Given problem a.
In the parliamentary debate excerpt, which cases are excluded from the requirement that the prosecution give the defendant a brief of evidence?

══ Excerpt provided

JUSTICES AMENDMENT (BRIEFS OF EVIDENCE) BILL
Debate resumed from 16 June.
The Hon. J. P. HANNAFORD
(Leader of the Opposition) [11.15 a.m.]: The coalition supports the Justices Amendment (Briefs of Evidence) Bill. In his second reading speech on 16 June, the Attorney outlined in detail the reasons for the bill, which may be summarised as saying that the requirement for the prosecution to provide to the defence a brief outlining all the evidence to be adduced against a defendant is limited to indictable criminal cases. The effect of the legislation will be that in all criminal cases, other than those that involve an appeal to the Local Court from the issue of infringement notices, the prosecution will be required to provide to the defendant a brief of the evidence to be adduced by the prosecution in that criminal prosecution. Such a procedure will result in significant benefits to the criminal justice system. A defendant representing himself will have a written document setting out all the allegations made against him, which is important if the defendant is in court for the first occasion and does not have legal representation.
The defendant, when representing himself, will be able to form the view immediately as to whether he is prepared to enter a plea of guilty or not guilty to the allegations as they are detailed, or to seek an adjournment of the case. There is good reason to believe that defendants, when they know the full details of allegations made against them and the evidence to be brought against them, more likely than not will be prepared to immediately accept their responsibility as defendants, or as accused persons, and to indicate whether they accept the allegations and will plead guilty. If the matter is to be adjourned and a defence entered, a further benefit will flow in that the legal adviser will have a full outline of the allegations made. Thus, the legal
adviser will be able to inform the defendant whether he has a credible defence to the charges, and a determination can be made as to whether a plea of guilty should be entered. Again, that will increase the efficiency of the courts.

════
══ Supplied entries

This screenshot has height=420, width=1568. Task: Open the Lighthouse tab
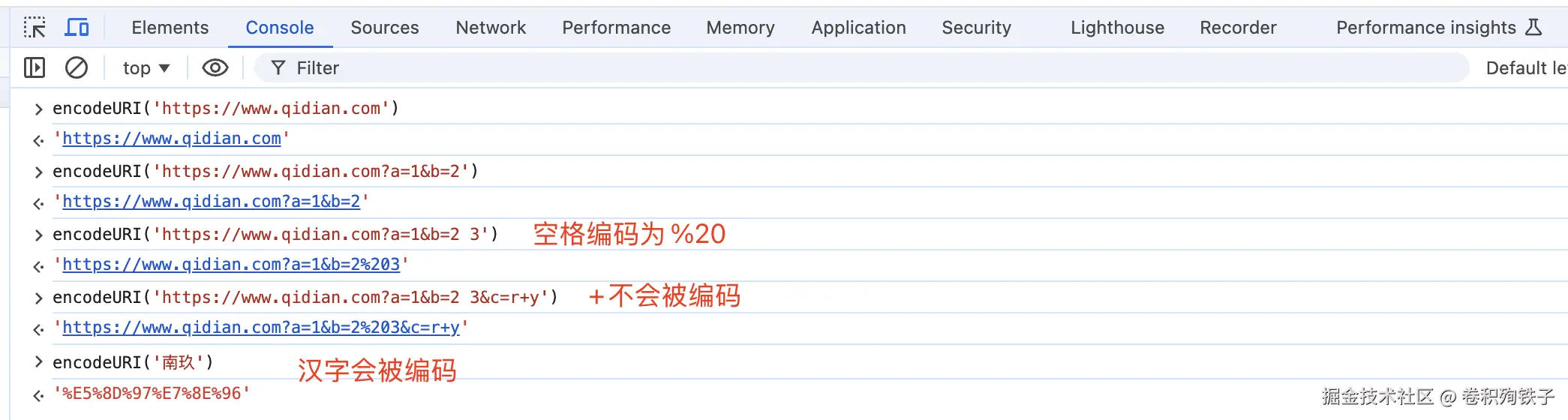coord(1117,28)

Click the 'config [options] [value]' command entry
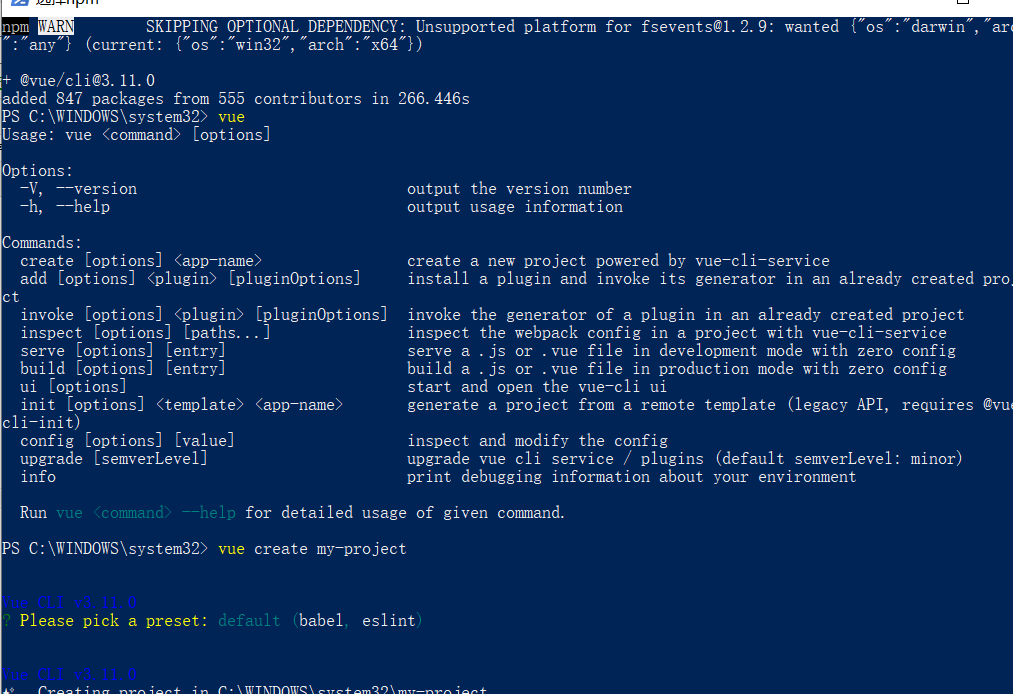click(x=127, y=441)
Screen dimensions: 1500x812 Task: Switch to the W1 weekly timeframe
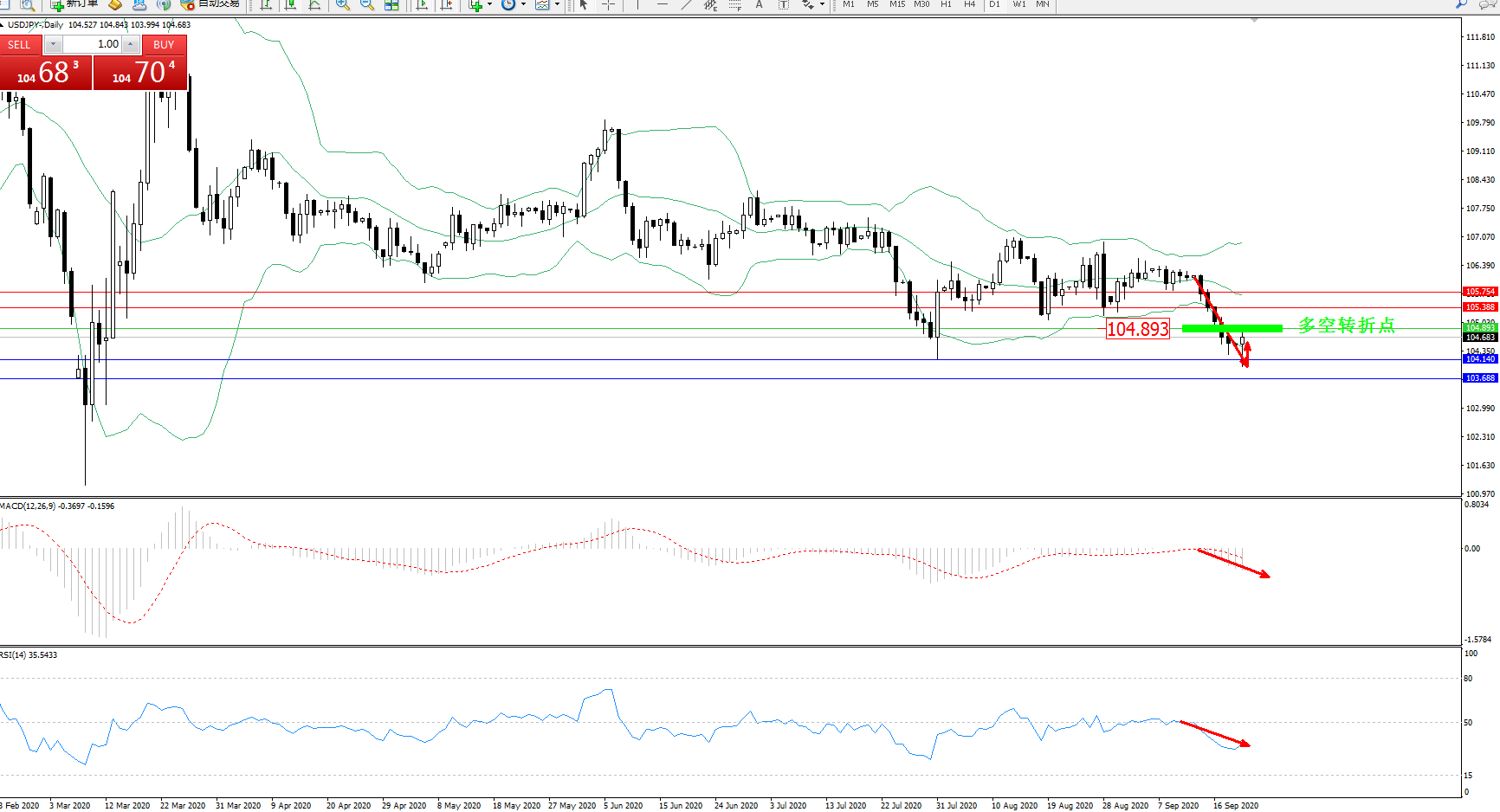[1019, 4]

════
══ Supplied entries

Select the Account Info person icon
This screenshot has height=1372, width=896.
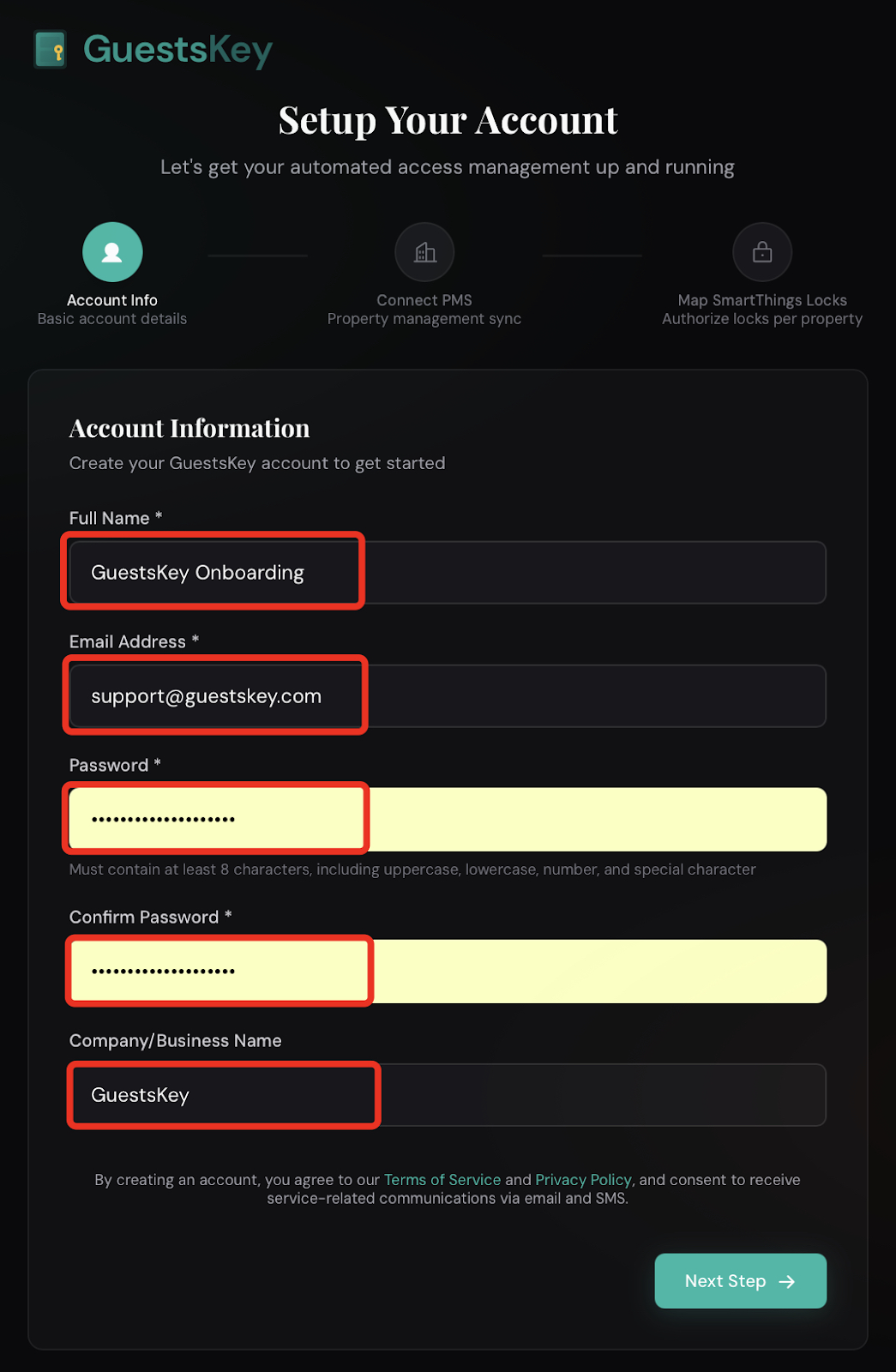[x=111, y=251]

════
══ Supplied entries

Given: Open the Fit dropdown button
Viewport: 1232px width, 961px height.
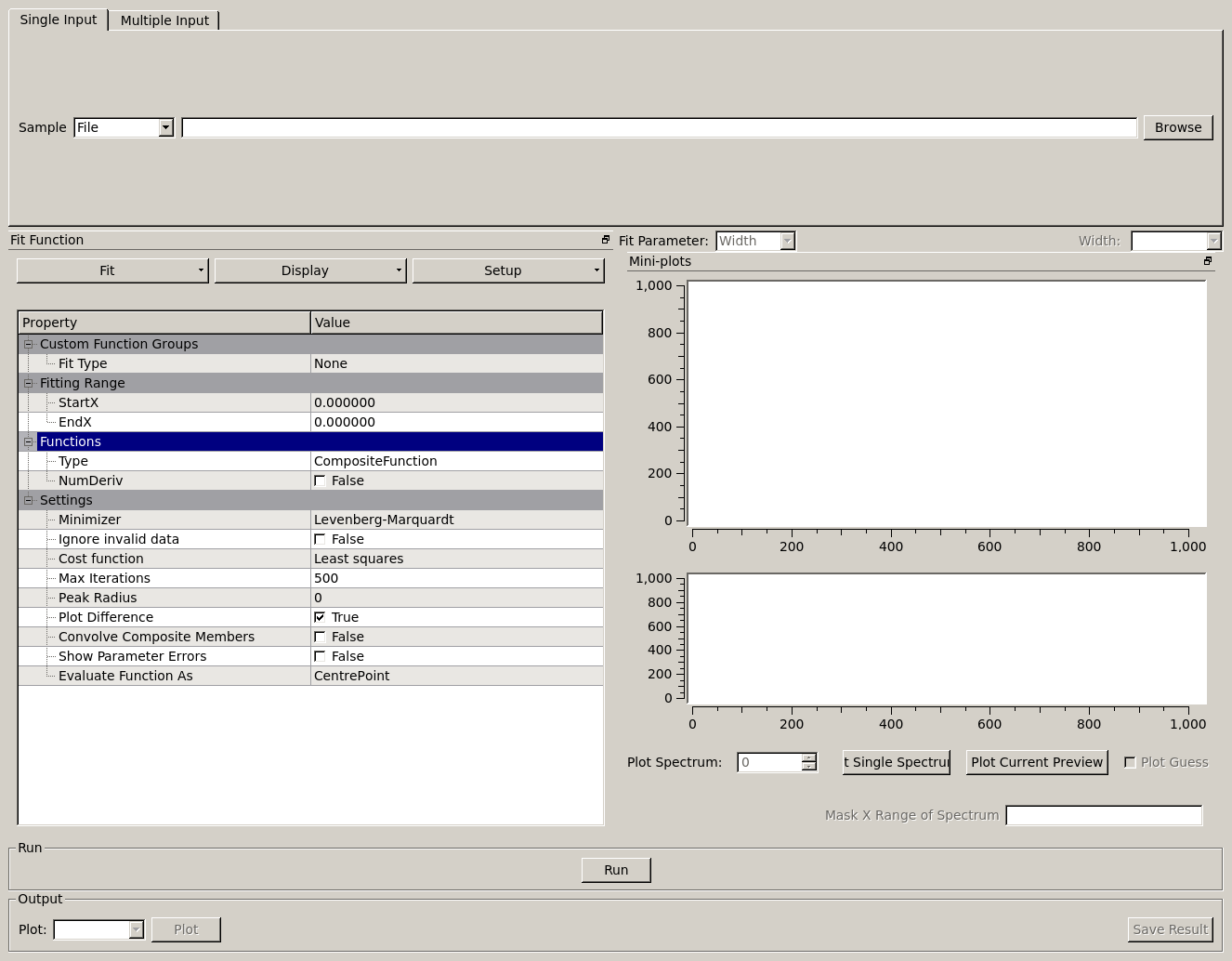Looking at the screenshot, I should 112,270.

════

Given problem b.
From the entries, retype the part that opens with the line containing "Select the Account Info person icon" and closes with the line containing "[x=111, y=251]", without the pictures.

Expected output a.
Cases that involve an appeal to the Local Court from the issue of infringement notices.

Expected output b.
Select the Account Info person icon
This screenshot has height=1372, width=896.
[x=111, y=251]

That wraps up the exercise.